That’s an image. Unless you said “free shipping”
in the ALT tag, there’s no way we can actually
read the content of that image. Now, there are people at Google
who have said, “We should OCR the entire Web.” Right? We’ve talked about it, right? Google Books.
We do OCR our own stuff. It would be really cool
if we should OCR “free shipping,” you know,
and “enter the discount code,” and you could index that. And then if somebody searched
for “iPod car kit,” with “free shipping,”
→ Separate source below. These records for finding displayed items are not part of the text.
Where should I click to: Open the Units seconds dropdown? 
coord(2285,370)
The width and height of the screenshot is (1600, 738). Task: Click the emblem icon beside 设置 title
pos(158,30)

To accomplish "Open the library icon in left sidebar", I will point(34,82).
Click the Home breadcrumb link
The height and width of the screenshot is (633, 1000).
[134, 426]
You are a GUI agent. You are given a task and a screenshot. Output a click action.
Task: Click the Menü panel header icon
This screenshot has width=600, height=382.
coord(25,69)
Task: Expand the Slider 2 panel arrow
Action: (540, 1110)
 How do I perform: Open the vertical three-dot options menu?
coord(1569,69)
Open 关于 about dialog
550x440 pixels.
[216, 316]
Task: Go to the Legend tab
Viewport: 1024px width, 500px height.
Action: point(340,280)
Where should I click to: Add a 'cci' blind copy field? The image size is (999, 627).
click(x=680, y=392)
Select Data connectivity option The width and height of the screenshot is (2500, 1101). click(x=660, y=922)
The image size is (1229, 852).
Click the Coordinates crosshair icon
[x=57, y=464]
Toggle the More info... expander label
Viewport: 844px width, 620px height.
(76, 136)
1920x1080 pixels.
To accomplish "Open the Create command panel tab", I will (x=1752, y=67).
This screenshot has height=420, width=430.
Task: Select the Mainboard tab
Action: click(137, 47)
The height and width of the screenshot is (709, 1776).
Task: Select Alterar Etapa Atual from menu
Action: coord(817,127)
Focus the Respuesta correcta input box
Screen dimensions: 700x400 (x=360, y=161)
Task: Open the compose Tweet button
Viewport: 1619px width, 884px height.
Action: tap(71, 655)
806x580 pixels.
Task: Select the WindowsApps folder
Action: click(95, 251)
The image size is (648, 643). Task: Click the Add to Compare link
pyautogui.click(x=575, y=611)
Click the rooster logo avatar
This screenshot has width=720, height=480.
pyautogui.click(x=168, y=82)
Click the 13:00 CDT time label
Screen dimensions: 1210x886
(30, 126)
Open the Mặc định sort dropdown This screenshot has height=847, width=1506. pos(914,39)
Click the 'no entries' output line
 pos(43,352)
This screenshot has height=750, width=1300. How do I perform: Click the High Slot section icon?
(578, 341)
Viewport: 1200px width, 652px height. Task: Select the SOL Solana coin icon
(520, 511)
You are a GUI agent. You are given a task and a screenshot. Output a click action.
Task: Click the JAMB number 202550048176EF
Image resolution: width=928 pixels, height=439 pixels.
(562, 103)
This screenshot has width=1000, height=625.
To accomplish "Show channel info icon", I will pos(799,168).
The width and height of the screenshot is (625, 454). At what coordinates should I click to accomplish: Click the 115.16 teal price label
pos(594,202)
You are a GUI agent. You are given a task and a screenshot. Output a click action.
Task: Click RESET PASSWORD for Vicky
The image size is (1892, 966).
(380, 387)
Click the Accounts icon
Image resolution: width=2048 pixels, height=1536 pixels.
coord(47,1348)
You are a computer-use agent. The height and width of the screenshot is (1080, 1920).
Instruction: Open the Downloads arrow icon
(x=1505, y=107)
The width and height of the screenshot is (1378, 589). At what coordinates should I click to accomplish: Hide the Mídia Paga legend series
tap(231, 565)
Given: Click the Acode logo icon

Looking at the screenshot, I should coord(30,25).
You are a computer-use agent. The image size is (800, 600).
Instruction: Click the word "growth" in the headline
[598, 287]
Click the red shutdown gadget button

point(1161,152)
we might return that. But don’t rely on search engines
to OCR the entire Web, ’cause it doesn’t happen
right now. It’s not going to happen
anytime soon. So the more you can have
nice links, like here’s the phone number
just in straight text, the better off that’ll work. What else do you notice
about this? Anybody notice anything strange
about the URL? The URL is
“advanced_search_result.php? “set_questions=1
sort=4d &search_question[7]=14.” That’s a pretty hard URL
to crawl. If I were designing this site
from scratch, I would probably make it
iCarKits.com/products or catalog/audi/a4/2006, right? Because you can encode
all those parameters in a very nice way
that’s sort of like a tree structure,
and anyone could click around. As long as you have
these sort of, you know, multiple parameters on the URL where it’s almost
like search results, it’s a lot harder for
search engines to get through and try to find
those sort of sites. Does that make sense? So if you can make something
like a very static, nicely crawlable link
or set of links, that’s going to be
a lot more useful. I don’t want to dwell
on this one too long, but in general,
it’s a pretty good site. It’s crawlable,
you can click around on links, and you can usually find stuff. And Google does
a pretty good job on it. But I did want to mention
one little tidbit. You’re developers, right? How many people here
are responsible for a Website
or a blog in some way? A forum? Okay. Why do you run your Website? Say again? For people to look at it. Fair enough. But why do you want them
to look at it? What do you want them–what do
you want them to get out of it? To make money.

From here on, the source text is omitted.